L’activité au port est toujours animée et le dernier bateau est déjà parti. Il faut attendre le matin. «Tout le monde descend. Que personne ne reste dans l’auto se plient aux ordres. Un couple se rebelle tellement il en a marre. Mais c’est peine perdue. Tout le monde passe la nuit à la belle étoile. Allongés à même le sol, certains essayent de trouver le sommeil malgré le sentiment d’insécurité ressenti, sans parler des piqûres de moustiques. Des habitués utilisent leur sac de couchage. Heureusement, l’air est doux. Le staff dort bien sûr dans l’autocar. A l’aube du troisième jour, la traversée se fait en une heure à bord d’un «ferry». Certains en profitent pour faire un brin de toilette. Arrivée à Ceuta à 5h du matin. A la frontière marocaine, l’argent collecté par Saïd n’aura servi à rien. Les douaniers demandent de descendre les bagages. Sous le regard attentif des voyageurs, un agent procède à fouille de quelques sacs sans grande conviction. Cela prend beaucoup moins de temps que leur remise en place.
Seul moment de détente, lors de ce premier contact avec le sol marocain, un vendeur ambulant de thé à la menthe et de «msemmen»: la collation coûte un euro.
Après le passage de la Douane, l’autocar poursuit son chemin. Les voyageurs ignorent tout du trajet. Toute question sur l’itinéraire trouve réponse agressive. «Voyez avec l’Haj, c’est à lui de vous expliquer», répond Mohamed.
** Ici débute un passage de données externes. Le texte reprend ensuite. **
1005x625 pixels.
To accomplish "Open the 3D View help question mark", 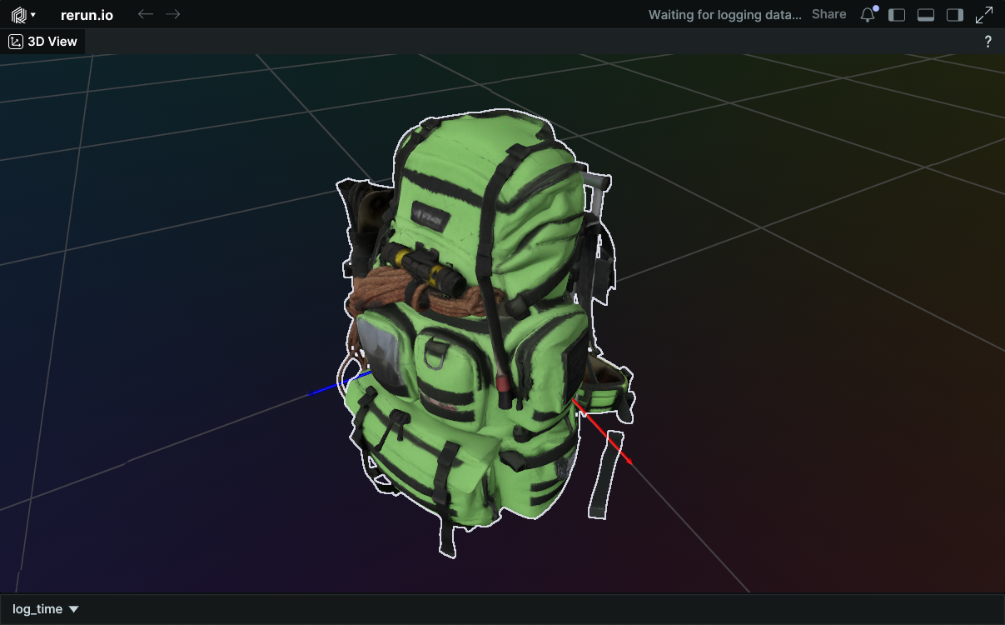I will point(988,42).
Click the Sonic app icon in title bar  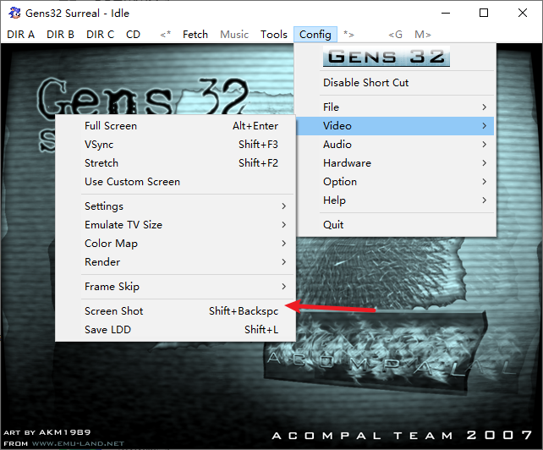coord(14,13)
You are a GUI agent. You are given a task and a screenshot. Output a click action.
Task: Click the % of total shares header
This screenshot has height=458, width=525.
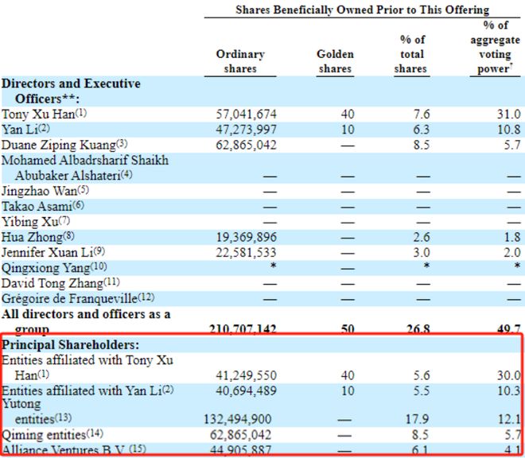coord(412,54)
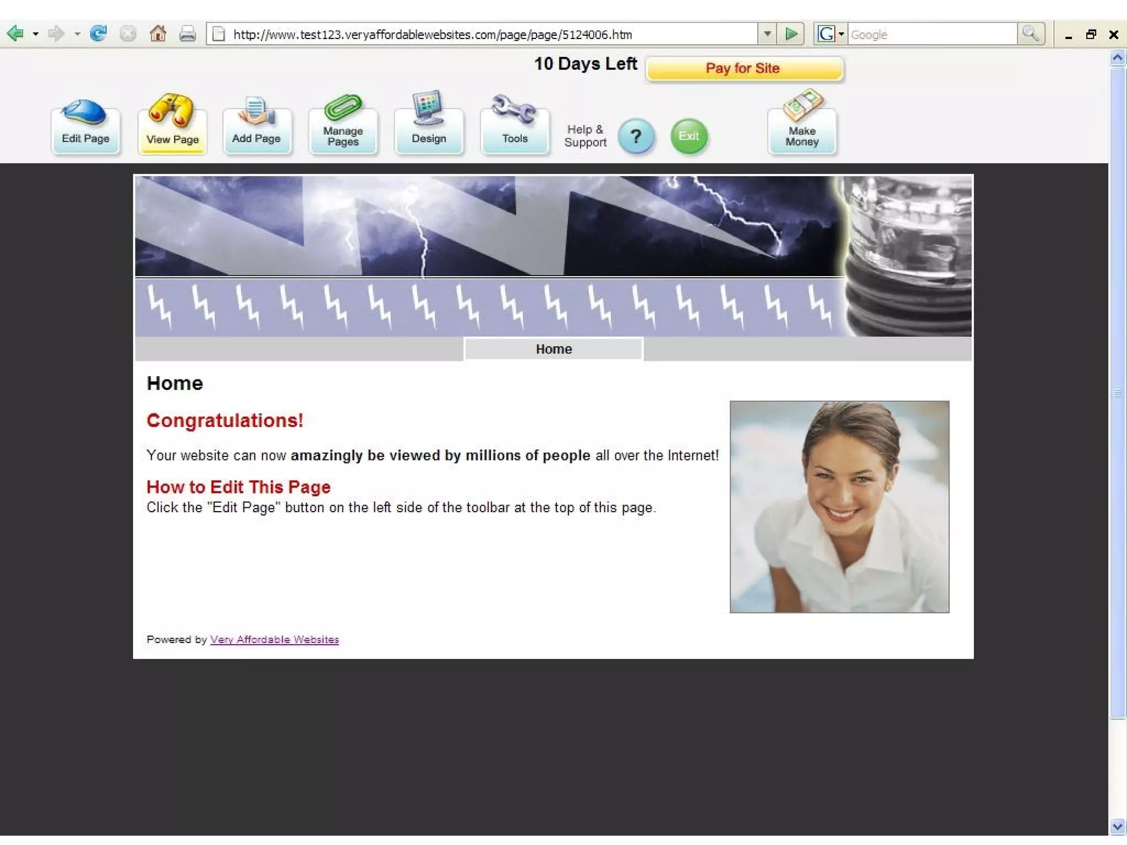Open the Very Affordable Websites link

(x=274, y=639)
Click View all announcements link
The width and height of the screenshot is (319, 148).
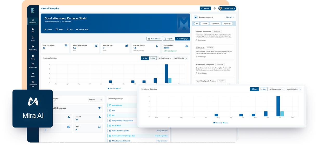coord(230,17)
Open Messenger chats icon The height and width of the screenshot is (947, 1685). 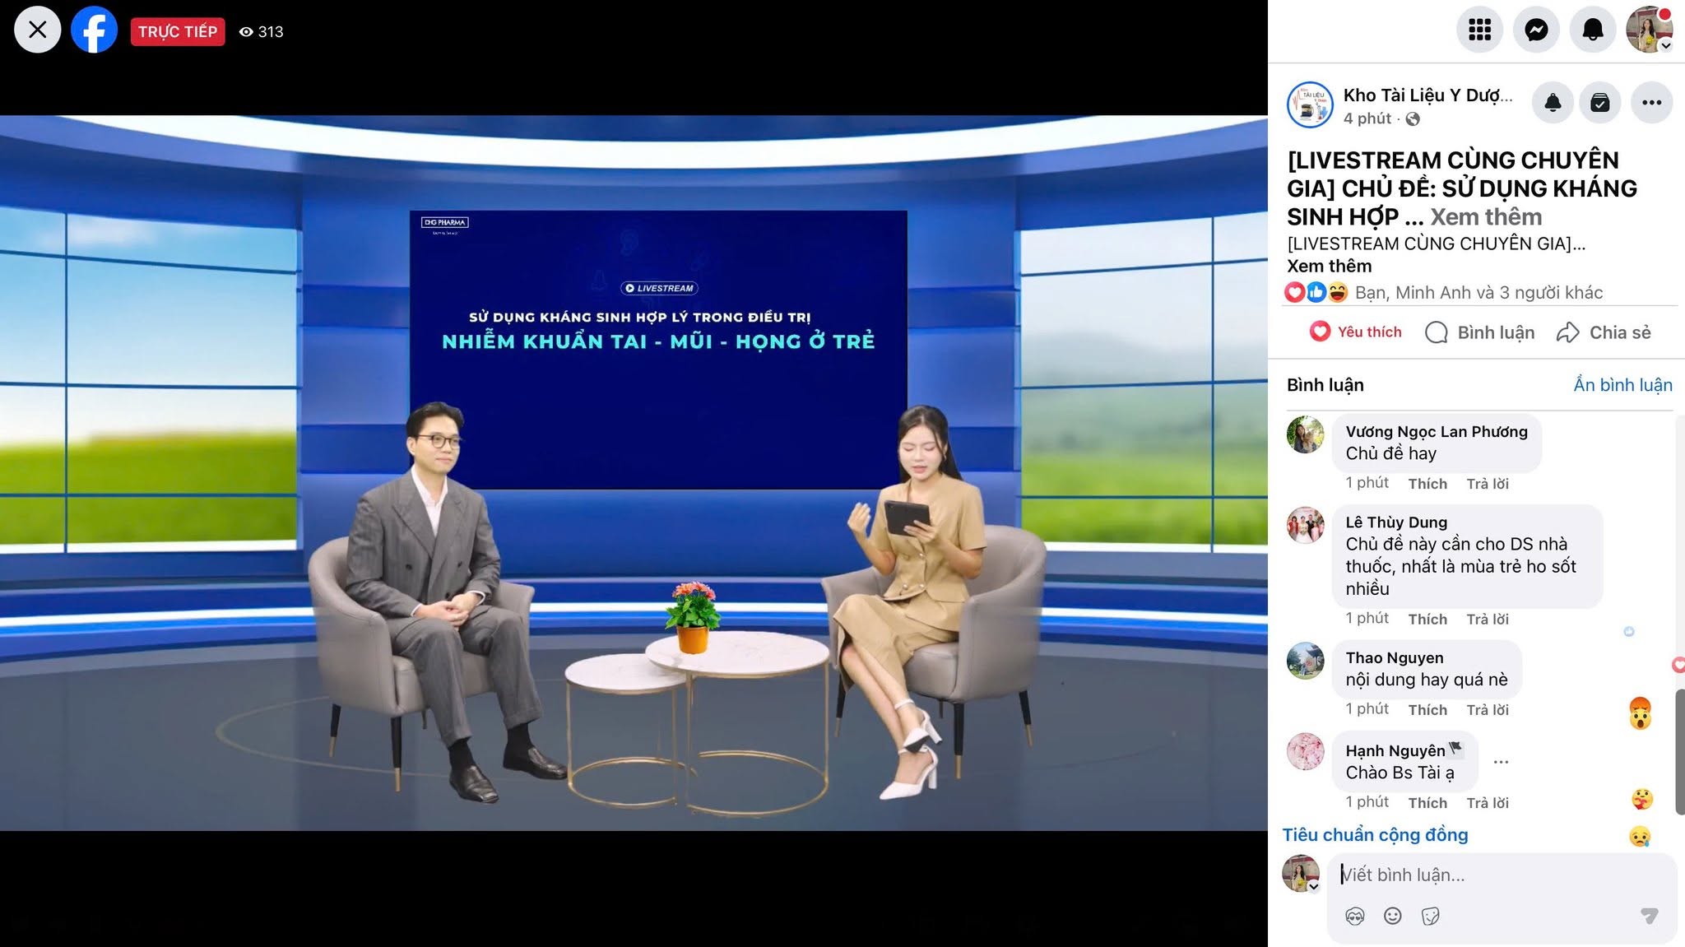(1536, 30)

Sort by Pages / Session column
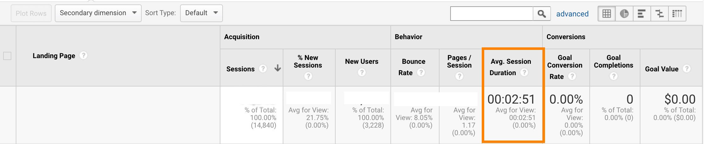459,62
Passé Tétouan, l’autocar s’arrête dans un village où le staff se restaure gratuitement dans sa gargote habituelle. Arrivée à Tanger vers 13h. Le chauffeur refuse d’aller jusqu’à la gare routière malgré la colère des passagers. Certains menacent de faire appel à la police. Le chauffeur n’en fait qu’à sa tête. Ses acolytes ordonnent à tout le monde de descendre. Attirés par l’arrivée d’un autocar de «l’Kharij», porteurs, mendiants et taxis se précipitent sur le véhicule. En quelques secondes, la soute à bagages est encerclée.
Comme à la criée, Saïd et Mohamed sortent les bagages pêle-mêle et appellent les voyageurs pour identifier leurs sacs et valises, les mettre en lieu sûr ou se les faire porter à l’intérieur de la gare. La foule devient tellement nombreuse qu’on ne distingue plus les passagers des intrus. Les bagages entassés devant l’autocar font penser à une vente aux enchères. Le spectacle est désolant.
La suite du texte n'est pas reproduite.